電子帳簿保存法対応システムとは、電子帳簿保存法に対応する形で電子帳簿を保管できる「JIIMA認証」を得たシステムのことです。

電子帳簿保存法対応システムとは
 電子帳簿保存法の要件を漏れなく満たしていることが照明されたシステム

電子帳簿保存法対応システムを選ぶことで、手間を省いて法改正への対応漏れをなくせるほか、経理業務を効率化できるなど、多くのメリットがあります。

多くのメリットがある電子帳簿保存法対応システムは積極的に導入していきたいツールです。一方で
「種類が多くて、どれを選べばよいのかわからない」
「選び方のポイントが知りたい」
という方も多いでしょう。

実際に、電子帳簿保存法対応システムはどれを選んでも同じではなく、使いたい書類に対応したものや、効率化したい業務に関係する機能が充実したものを選ばないと使いこなせません。

さまざまな種類がある中から、自社に最適な電子帳簿保存法対応システムを選ぶには、電子帳簿保存法の対象などに関する基礎知識や選び方のポイントなどを押さえておくことが必要です。

電子帳簿保存対応システムの選び方のポイント

  • 対応書類の多いものを選ぶ
  • システム化したい業務の範囲に合わせる
  • 自動入力機能があるものを選ぶ

この記事では、電子帳簿保存法対応システムに関する特徴・メリットや、電子帳簿保存法対応システムの対象となる文書・保存方法、電子帳簿保存法対応システムの選び方などを解説します。

この記事の内容

  • 電子帳簿保存法対応システムとは
  • 電子帳簿保存法対応システムの対象となる文書・保存方法
  • 電子帳簿保存法対応システムの選び方

今回ご紹介する内容を把握しておくことで、電子帳簿保存法対応システムについて、基本的なことを理解し、自社に最適なシステムを選ぶことができるようになるでしょう。

(データ)
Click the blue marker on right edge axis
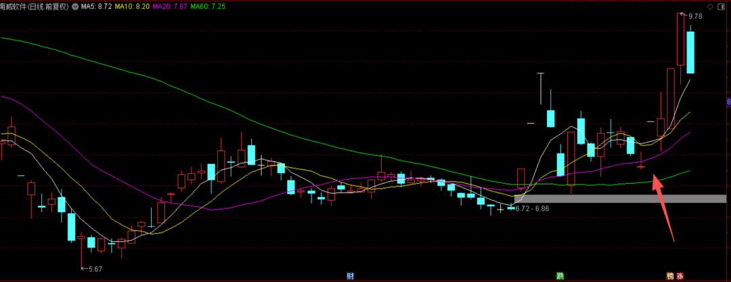The height and width of the screenshot is (282, 731). (x=729, y=102)
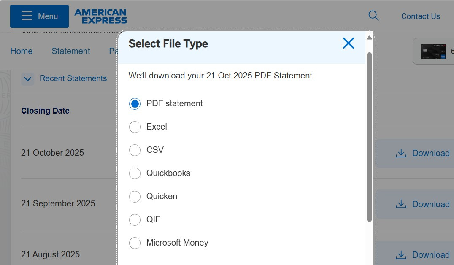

(問題文) 電子帳簿保存法対応システムについての文章から、「という方も多いでしょう。」で始まり「ムの選び方などを解説します。」で終わる部分を、両端の語句も含めて一字一句変えずに抜き出して返してください。

(課題の解答)
という方も多いでしょう。

実際に、電子帳簿保存法対応システムはどれを選んでも同じではなく、使いたい書類に対応したものや、効率化したい業務に関係する機能が充実したものを選ばないと使いこなせません。

さまざまな種類がある中から、自社に最適な電子帳簿保存法対応システムを選ぶには、電子帳簿保存法の対象などに関する基礎知識や選び方のポイントなどを押さえておくことが必要です。

電子帳簿保存対応システムの選び方のポイント

  • 対応書類の多いものを選ぶ
  • システム化したい業務の範囲に合わせる
  • 自動入力機能があるものを選ぶ

この記事では、電子帳簿保存法対応システムに関する特徴・メリットや、電子帳簿保存法対応システムの対象となる文書・保存方法、電子帳簿保存法対応システムの選び方などを解説します。